A CMMS provides the raw data to understand the "why" behind the overtime. By analyzing work order data, you can see which assets are driving the most overtime hours. You can see if it's a few problem assets or a systemic planning failure. This data allows you to build a business case for hiring another technician, investing in reliability improvements for a "bad actor" asset, or dedicating more time to proper planning and scheduling. Without this data, you're just approving time cards and watching labor costs spiral out of control.
Conclusion
The transition from a reactive to a proactive maintenance culture doesn't happen by accident. It’s a deliberate journey fueled by the right data. The KPIs discussed here—from PMP and MTTR to %RAV—are not just abstract numbers; they are the narrative of your operation. They tell the story of your team's efficiency, your assets' reliability, and your department's financial prudence.
Ignoring these metrics is like flying a plane without an instrument panel. You might stay in the air for a while, but you have no idea where you're going or what trouble lies ahead. Tracking them diligently within a modern, intuitive CMMS provides the visibility needed to navigate turbulence, optimize performance, and prove your value to the entire organization.
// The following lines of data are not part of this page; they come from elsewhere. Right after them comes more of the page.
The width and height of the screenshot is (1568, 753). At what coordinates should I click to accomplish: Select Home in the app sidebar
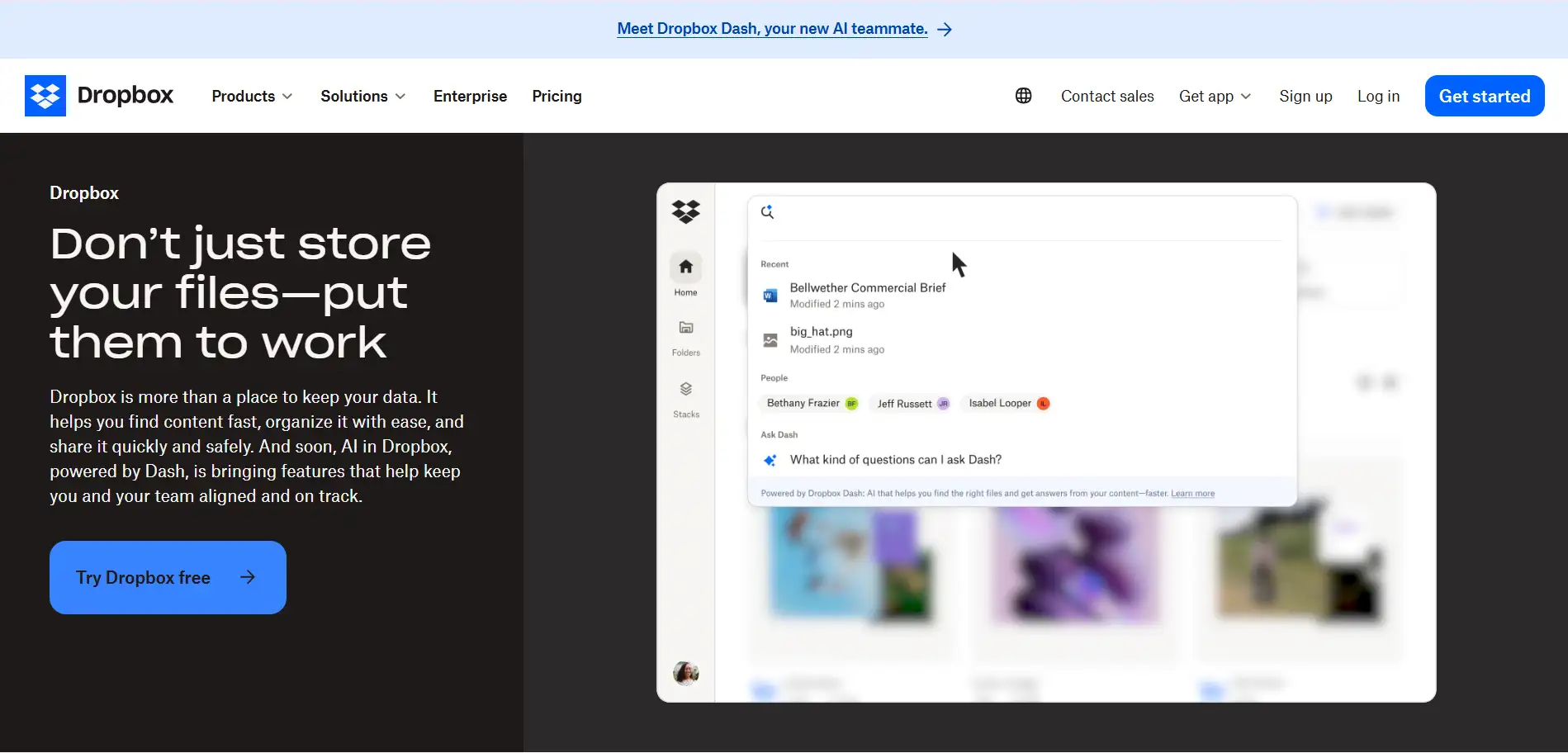pyautogui.click(x=685, y=272)
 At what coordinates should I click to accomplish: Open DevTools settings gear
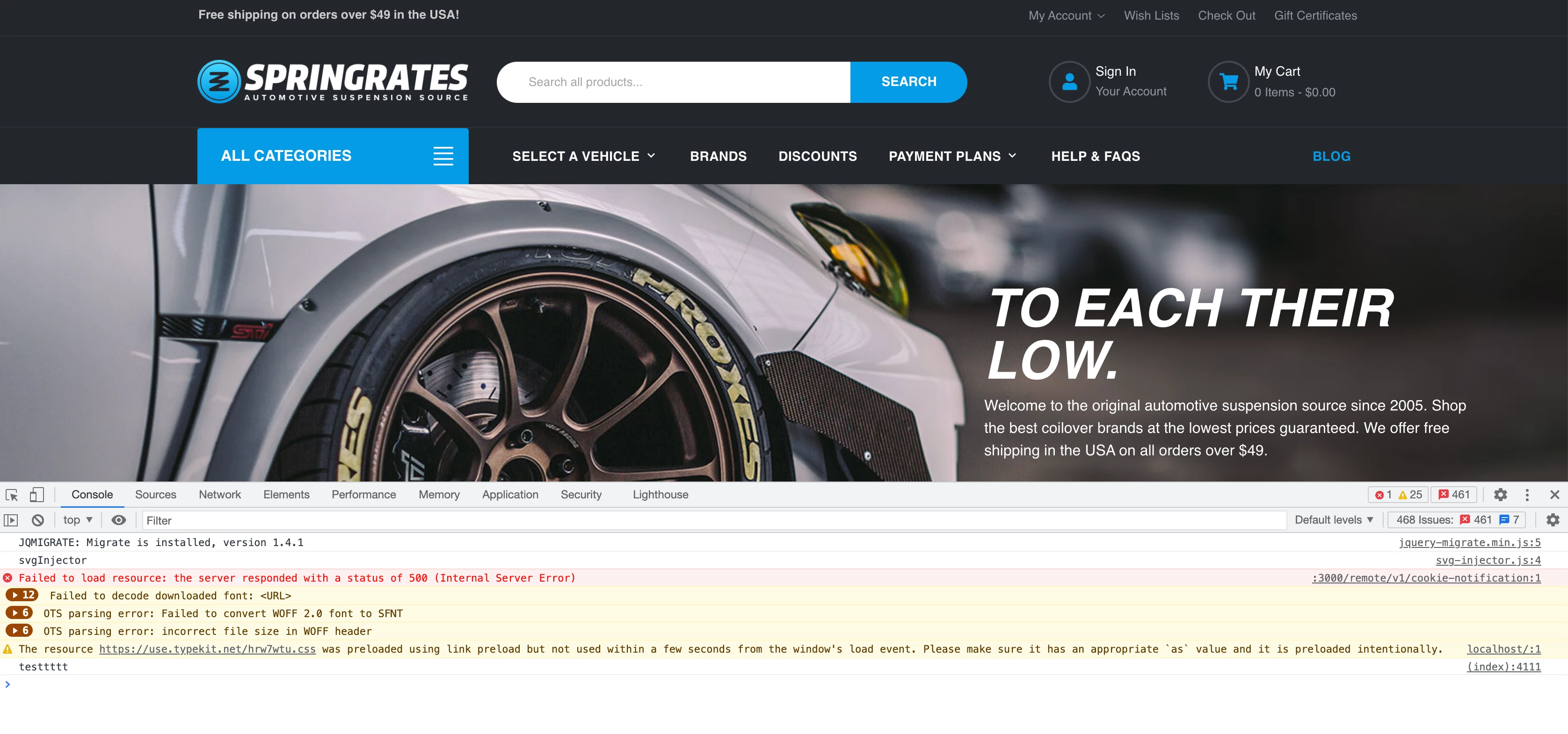coord(1501,495)
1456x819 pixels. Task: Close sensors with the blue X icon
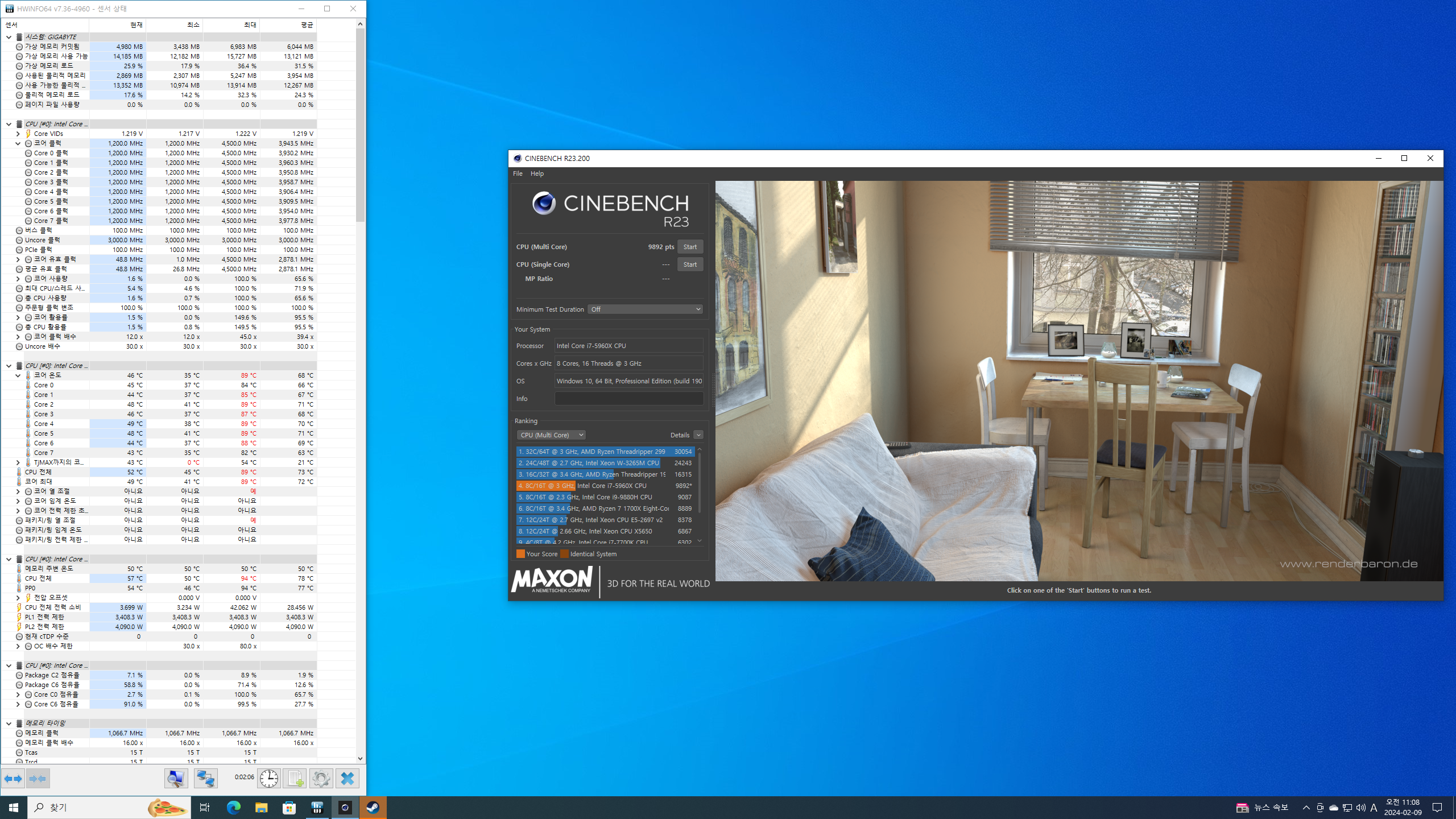[347, 778]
The ultimate goal is to create a virtuous cycle. A tool like MaintainNow makes it easy to capture accurate data from the field via mobile maintenance. This clean data powers the KPIs on your dashboard. These KPIs then illuminate problems and opportunities, guiding your maintenance scheduling and reliability strategies. As your strategies improve, the KPIs get better, demonstrating a clear return on your maintenance investment. It's a continuous loop of improvement that elevates the role of maintenance from a necessary expense to a competitive advantage. The right data doesn't just help you fix things; it helps you lead.